Supporting our community during the latest COVID outbreak.

Two people dressed in full protection gear inside a home; socially distancing; holding medical testing eqipment
SydneyConnect Image: Vulnerable Persons Outbreak Management Team members

Sydney Local Health District is continuing to work with community leaders and partners to help protect vulnerable people, including the homeless or those at risk of homelessness and social housing residents, during the latest COVID-19 outbreak.

The District set up a Vulnerable Persons Outbreak Management Team last year, and in 2022 has continued to partner with the Department of Communities and Justice (DCJ), the Aboriginal Medical Service Redfern, local NGOs and community leaders to implement strategies to further support COVID-19 testing and vaccination.

This has included visiting boarding houses and working alongside the Newtown Neighbourhood Centre, to reduce the risk of transmission of COVID-19 among residents.

It's estimated at least 5000 people live in the 500 boarding houses dotted throughout the District – accounting for 47 per cent of the registered boarding houses in NSW.

"The ease of transmission of the Omicron variant has provided an extra challenge," Paul Clenaghan, the Director of the District's Homeless and Rough Sleepers Program, said.

"Many boarding house residents have mental health or drug health issues and, for a variety of reasons, are less likely to seek early detection of COVID-19.

"So, we identified further ways to help them, particularly those who require extra assistance managing their health and wellbeing during any periods of self-isolation," he said.

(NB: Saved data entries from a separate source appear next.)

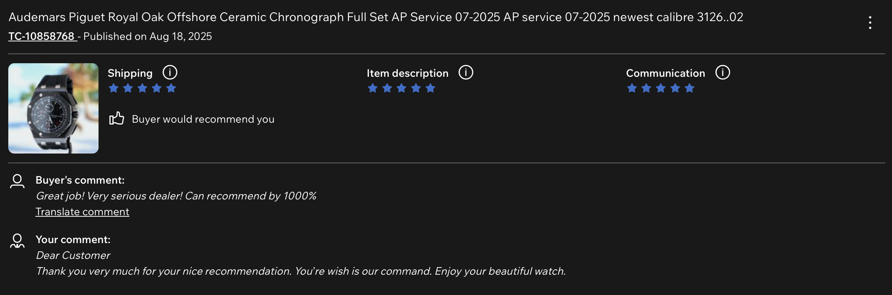Click the Item description heading label
Screen dimensions: 892x295
[407, 73]
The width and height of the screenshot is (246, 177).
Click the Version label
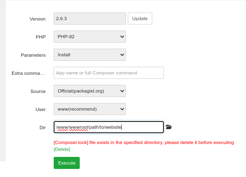coord(38,19)
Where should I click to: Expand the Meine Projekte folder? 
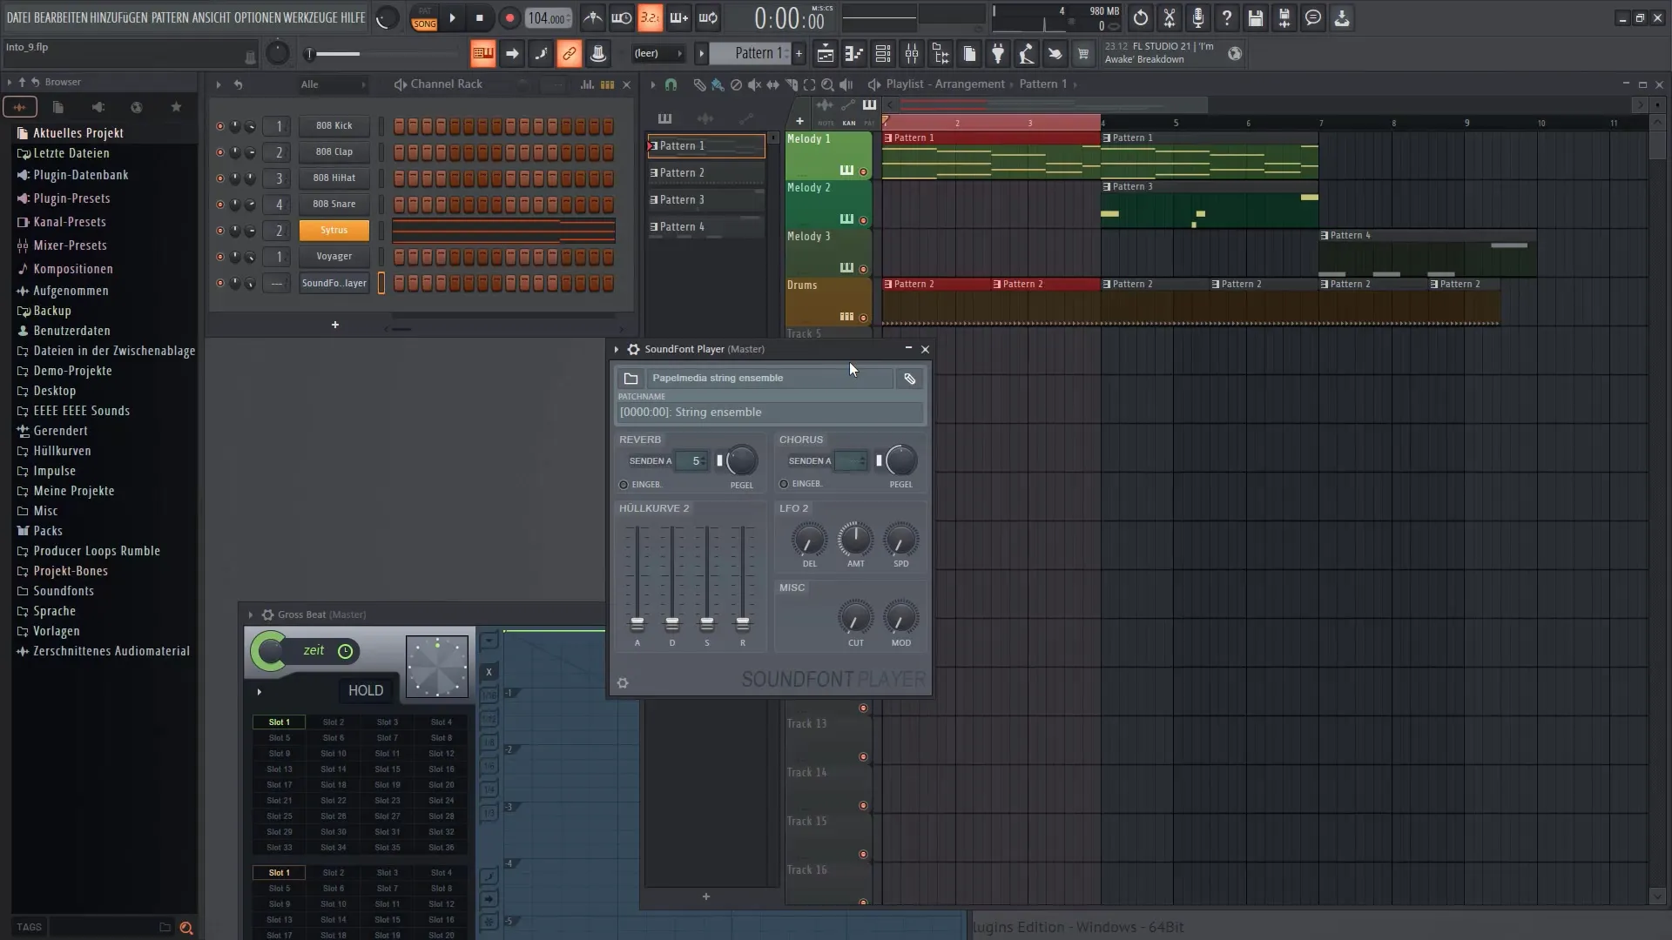point(73,490)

In one week in January this year, 22 boarding houses were visited and 40 undiagnosed COVID-19 cases were identified via rapid antigen tests delivered by the team, with most residents completing isolation at the District-run Special Health Accommodation.

So far in February, the District has run walk-in COVID-19 vaccination clinics, in partnership with DCJ, at Redfern and Waterloo for residents in social housing complexes.

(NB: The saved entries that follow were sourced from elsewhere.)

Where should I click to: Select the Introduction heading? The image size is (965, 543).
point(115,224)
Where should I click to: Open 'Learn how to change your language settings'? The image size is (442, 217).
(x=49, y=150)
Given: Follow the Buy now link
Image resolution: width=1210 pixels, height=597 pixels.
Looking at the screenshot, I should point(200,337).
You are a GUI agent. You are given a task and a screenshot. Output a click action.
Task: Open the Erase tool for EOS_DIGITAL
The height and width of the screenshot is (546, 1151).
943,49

A third clinic, set up in collaboration with DCJ and national charity Mission Australia, will be held at Common Ground Sydney – a social and affordable housing complex in Camperdown.

It's estimated there are more than 18 000 people living in social housing in the District in    12 800 properties – which equates to almost 10-per-cent of the social housing stock in NSW.

In 2021, the partnership with DCJ resulted in the District having the highest rate of COVID-19 vaccination in social housing communities in the state.

"These latest clinics are another opportunity for us to reach out to residents, who may experience barriers to accessing mainstream health care services, to provide COVID-19 vaccinations," Lisa Parcsi, the District's Director of Integration and Partnerships, said.